_Given passage_
★ ★ ★

Same Gift. Different Administration.

Fellow Young Minister,

Merry Christmas! I hope its going well for you on the road. I hear traveling weekly and preaching can get pretty lonely and presents its unique challenges. People are expecting you to show up with the same results everywhere you go, yet each church you’re with has a large variety of differences that show up. Talk about pressure. We know, its only pressure if we let it become so. But, I remember you mentioned how you felt the people expecting you to preach a certain way, because you are an evangelist; which typically means people are going to receive the baptism of the Holy Spirit, be baptized in Jesus name, miracles and healings are going to show up. Despite the expectations of the people, you mentioned you went ahead and followed God’s Spirit and there was demonstration of the Spirit and of power. This letter is not about the definition of demonstration, but I’m thankful for how you said that you focused on just “doing the will of God, and staying in your lane”. That really went a long way with me. I decided to look into the office God has appointed for you, from a biblical perspective, and the subject became bigger than I thought it would be. I have other friends called to the same office and became very intrigued, because while the Spirit and gift is the same, the administrations are different (1 Corinthians 12:1-4).

In Acts 8, Philip, biblically-known as an evangelist, went about Samaria preaching to people who had not heard of Jesus, having miracles and deliverance confirm the preaching (Acts 21:8). Likewise, people were being baptized in the name of Jesus Christ, but no one was receiving the baptism of the Holy Spirit. We don’t hear of Philip getting frustrated over why none were receiving the Spirit, he simply sends word for Jerusalem to send Peter and John. These two apostles show up and Samaritans receive the Spirit. EVERYONE rejoices.

There are a few things I want to denote before going further. Philip ACKNOWLEDGES that there is still a need not yet met, that another individual is gifted for. In the same manner, when people receive the Spirit after Peter and John show up, we don’t hear of Philip thinking he’s a good-for-nothing evangelist. It doesn’t stop there. An angel speaks to Philip to pack his bags and go to a desert where he finds ONE man, an Ethiopian eunuch. He proceeds to preach Jesus to this man, who reads the Scriptures, and baptizes the man in the middle of the desert. Then, God literally translates Philip to another region, like straight out of the movie “Jumper”. What’s astounding to me is that Philip is fully confident in his office and gifting, whether or not he was ministering to a whole region, one man, people received the Spirit, or people were being baptized. I wonder how many places Philip would be “invited to preach” nowadays, if no one ever received the Spirit where he went. Nevertheless, God would speak to him and Philip would listen. Peter had his place. John had his place. Philip had his place. ALL were effective.

★ ★ ★

_Given data_
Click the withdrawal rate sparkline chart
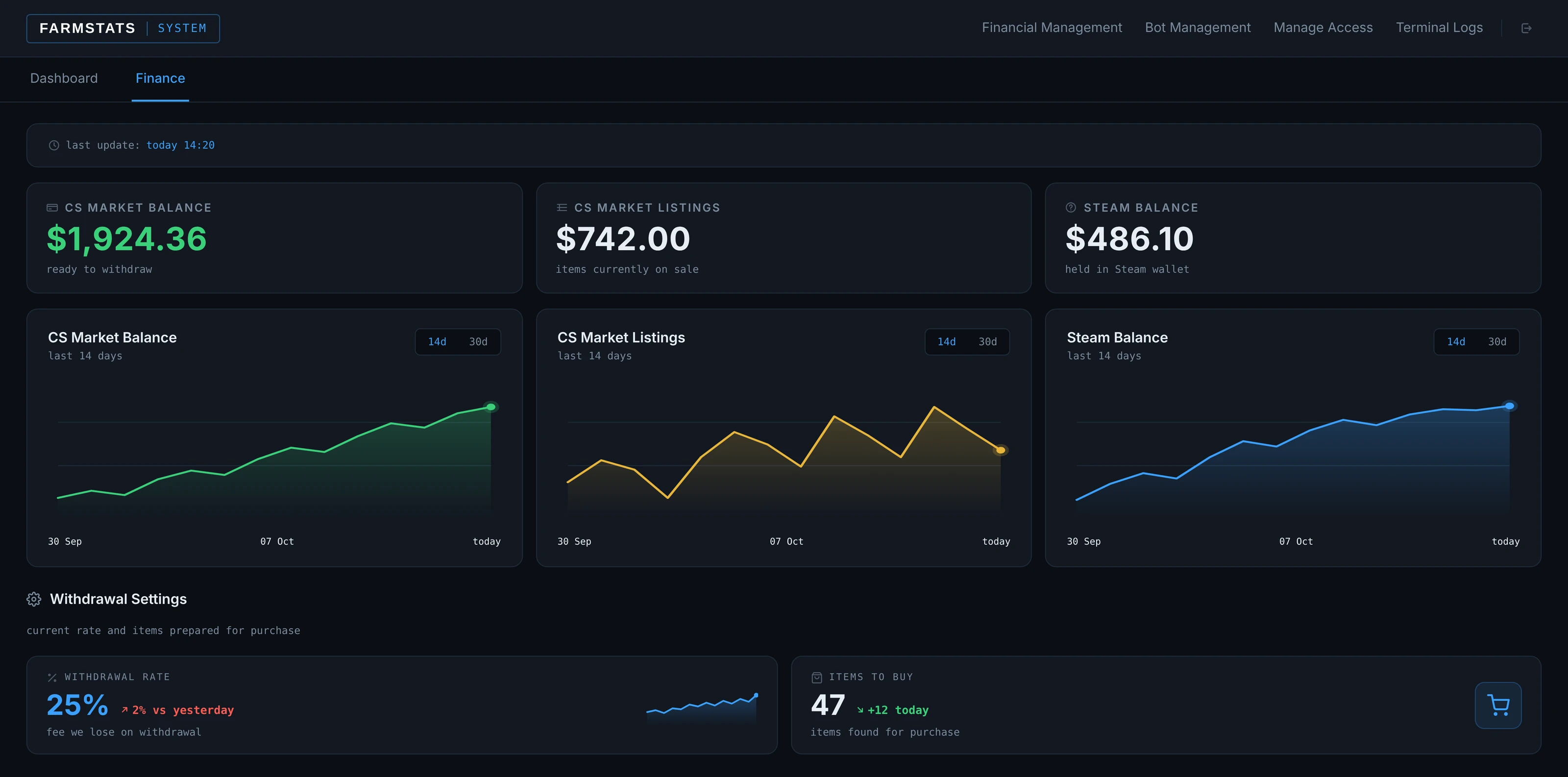702,707
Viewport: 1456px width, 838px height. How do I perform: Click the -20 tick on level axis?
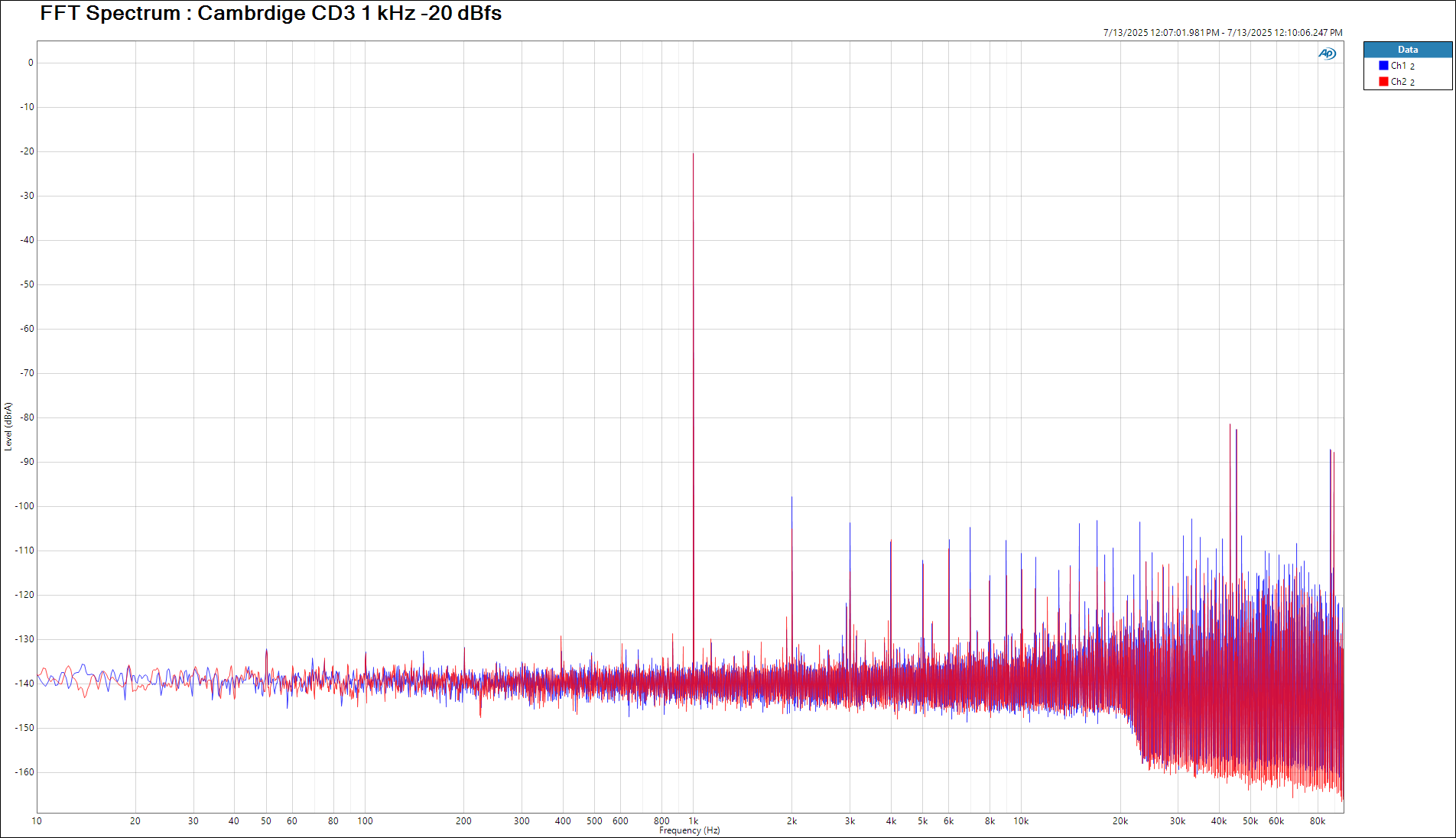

★ ★ ★

_Aim_
Answer these questions using the letter to a fellow young minister:
1. Which Scripture reference does the letter cite for the point that the Spirit and gift are the same while the administrations differ?
2. Which two apostles came to Samaria after Philip sent word to Jerusalem?
3. Where did an angel tell Philip to go, and whom did he find there?

_Expected answer_
1. 1 Corinthians 12:1-4
2. Peter and John
3. To a desert, where he found one man, an Ethiopian eunuch